Touch Me and You Die

I'd been reading (and laughing over) Julie's Put. That. Back. post yesterday, and I must say I was intrigued by the role-playing exercise at the childbirth class. I wasn't sure if Julie was kidding about that or not... and then last night at my class, the instructor said, "at the end, we're going to do a mock labor!" I poked Al and said, "oh! I just read about this on the 'a little pregnant' woman's site!"

So I'm all excited about this... until the "mock labor" starts. Turns out it's not the role-playing thing at all. It's the standard "relaxation" exercises, only this time longer, with extra huffing and puffing that made me feel like I couldn't breathe (which in turn made the asthmatic in me panic). I mentioned before that I don't find the relaxation exercises relaxing at all—in fact, I find them downright irritating—and as this "labor" progressed, I felt myself getting more and more ANGRY. And uncomfortable. And needing to pee.

I got up to relieve my bladder, and when I returned, instead of getting back down on the floor, I sat in the chair behind Al, up against the wall. I was doing my best not to seethe at being duped into sticking around for this huff-and-puff session when our instructor said, "OH! I forgot about the thigh squeezing! Coaches: Remember how last time I had you squeeze your partners' thighs to simulate contractions? You should do that now. Al, you can turn around and face Lori in the chair and squeeze from where you're sitting." Al had barely turned his head toward me when I said, without moving any part of my body except my lips, "DON'T. TOUCH. ME."

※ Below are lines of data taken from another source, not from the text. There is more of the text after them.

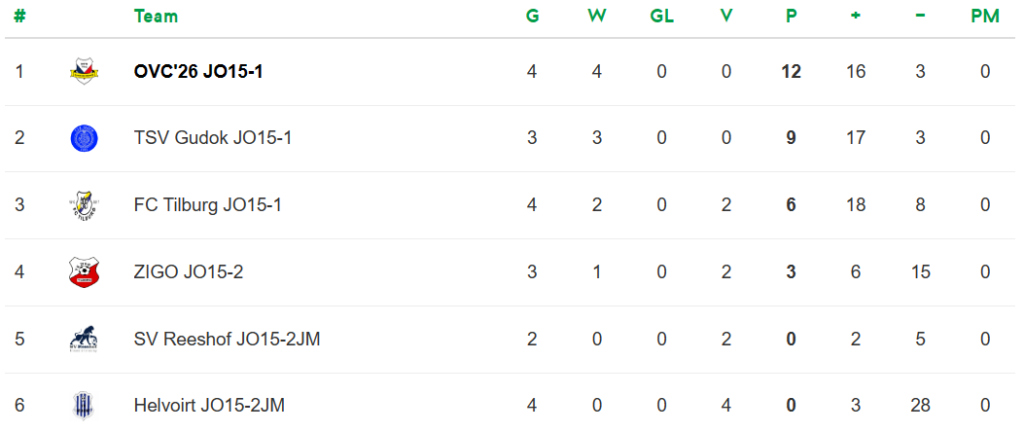The width and height of the screenshot is (1024, 432).
Task: Open the TSV Gudok JO15-1 team page
Action: click(x=212, y=138)

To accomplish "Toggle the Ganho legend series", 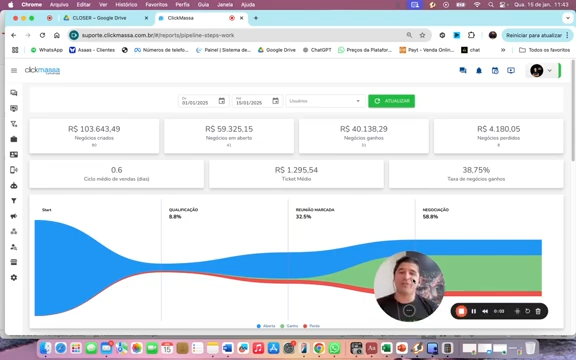I will coord(289,326).
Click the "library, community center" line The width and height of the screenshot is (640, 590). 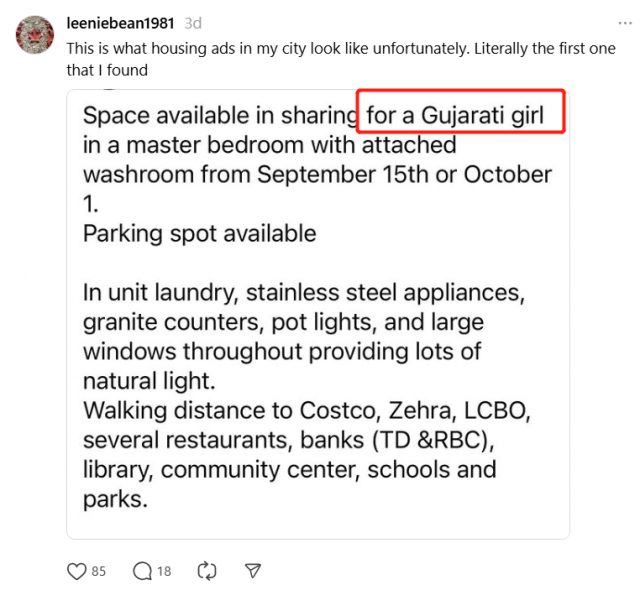coord(290,469)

Luckily, Al knows me well enough that this response was not only not surprising, but fully expected. He kept his hands to himself and well away from my thighs. He confessed later that he'd wondered whether I'd left the class entirely when I stepped out to use the loo, and whether he should follow. I'm sure he would have if I'd been gone for more than 5 minutes.

On a more positive (and somewhat related) note, the midwife mentioned to us at our last office visit that the hospital has a free doula service. We had wanted to use a doula, but I was a bit overwhelmed at the prospect of trying to find someone I trusted. (It's hard enough trying to find a pediatrician.) I'm excited to know that I might still be able to have one, especially since we're really going to need someone who can tell the hospital staff to SHUT UP AND LEAVE HER ALONE. I know Al could do it, but I don't want both of us getting uptight during the labor; one of us at least needs to stay calm and focused. I'm fully expecting that one to be Al.